Também traduzindo os números: trata-se de um aumento considerável em 2022 e que foi sustentado mês a mês até julho deste ano.
O mesmo acontece com pacotes turísticos, outro subitem do IPCA. O aumento de 23,18% em agosto de 2022 mostra aumento em relação ao ano anterior. Mas houve desaceleração para 8,18% em julho de 2023. A alta ainda é considerável, mas vem retraindo.
Como fica a situação da empresa?
A 123 Milhas garante que os pacotes “Promo” representam apenas 7% de sua operação, e que clientes dos demais pacotes não serão prejudicados. O Hurb deu justificativa parecida em abril e segue operando sem o modelo promocional.
Isso porque os pacotes tradicionais são operados com os custos atuais. São mais caros porque já embutem os preços reajustados, sem a dependência do garimpo por preços baixos.
Acontece que há um descascamento claro entre os preços, que é justamente o que prejudica os clientes que compraram os pacotes “Promo”. Os valores são mais altos e parte dos clientes pode não ter recursos para complementar o gasto.
O Ministério do Turismo informou neste domingo (20) que vai avaliar a instauração de um procedimento investigativo para identificar os clientes atingidos e promover uma reparação de danos adequada.
O mercado de milhas está em crise?
A questão da 123 Milhas é de modelo de negócio das viagens promocionais, que se provou insustentável.
Por ora, nada indica que a crise vá se espalhar por outros modelos de pacote de viagem, pois os cancelamos são feitos para que a empresa não absorva o prejuízo das viagens promocionais.
O que diz a 123 Milhas?
Veja abaixo o que diz a nota divulgada pela 123 Milhas sobre o cancelamento das reservas anunciado na sexta-feira.
“A 123milhas informa que decidiu suspender hoje [sexta-feira], às 18h, as emissões de passagens e pacotes da linha PROMO (com datas flexíveis) com previsão de embarque de setembro a dezembro. As vendas do produto já haviam sido interrompidas na última quarta-feira (16/08). Todos os demais produtos da 123milhas permanecem sem nenhuma alteração.
A decisão deve-se à persistência de fatores econômicos e de mercado adversos, relacionados principalmente à pressão da demanda e ao preço das tarifas aéreas. A linha PROMO representa 7% dos embarques de 2023 da companhia.

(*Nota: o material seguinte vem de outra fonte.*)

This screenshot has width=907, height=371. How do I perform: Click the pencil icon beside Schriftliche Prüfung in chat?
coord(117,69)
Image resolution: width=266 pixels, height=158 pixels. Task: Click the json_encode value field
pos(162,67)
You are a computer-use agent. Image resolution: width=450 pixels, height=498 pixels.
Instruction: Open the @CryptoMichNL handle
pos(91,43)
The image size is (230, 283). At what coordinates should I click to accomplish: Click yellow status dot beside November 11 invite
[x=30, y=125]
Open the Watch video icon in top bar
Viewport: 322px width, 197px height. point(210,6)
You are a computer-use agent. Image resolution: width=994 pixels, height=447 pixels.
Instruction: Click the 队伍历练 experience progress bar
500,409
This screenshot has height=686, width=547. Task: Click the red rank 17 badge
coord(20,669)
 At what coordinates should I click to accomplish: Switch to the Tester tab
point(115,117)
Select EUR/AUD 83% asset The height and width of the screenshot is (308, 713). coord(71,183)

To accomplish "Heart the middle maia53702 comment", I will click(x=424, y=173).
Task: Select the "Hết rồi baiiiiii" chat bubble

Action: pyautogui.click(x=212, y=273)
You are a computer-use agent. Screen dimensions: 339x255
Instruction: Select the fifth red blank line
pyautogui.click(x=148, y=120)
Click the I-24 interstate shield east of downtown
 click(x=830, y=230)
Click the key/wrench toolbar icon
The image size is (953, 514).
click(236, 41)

Os valores pagos pelos clientes que adquiriram produtos da linha PROMO com embarque previsto para setembro, outubro, novembro e dezembro de 2023 serão integralmente devolvidos em vouchers, com correção monetária de 150% do CDI – acima da inflação e dos juros de mercado. Os vouchers podem ser usados para compra de outros produtos da 123milhas.
As medidas referentes à linha PROMO são uma decisão responsável da 123milhas, no sentido de preservar os valores pagos pelos clientes. A empresa continua comprometida com o propósito de proporcionar a mais pessoas as melhores e mais acessíveis experiências em viagens e turismo.”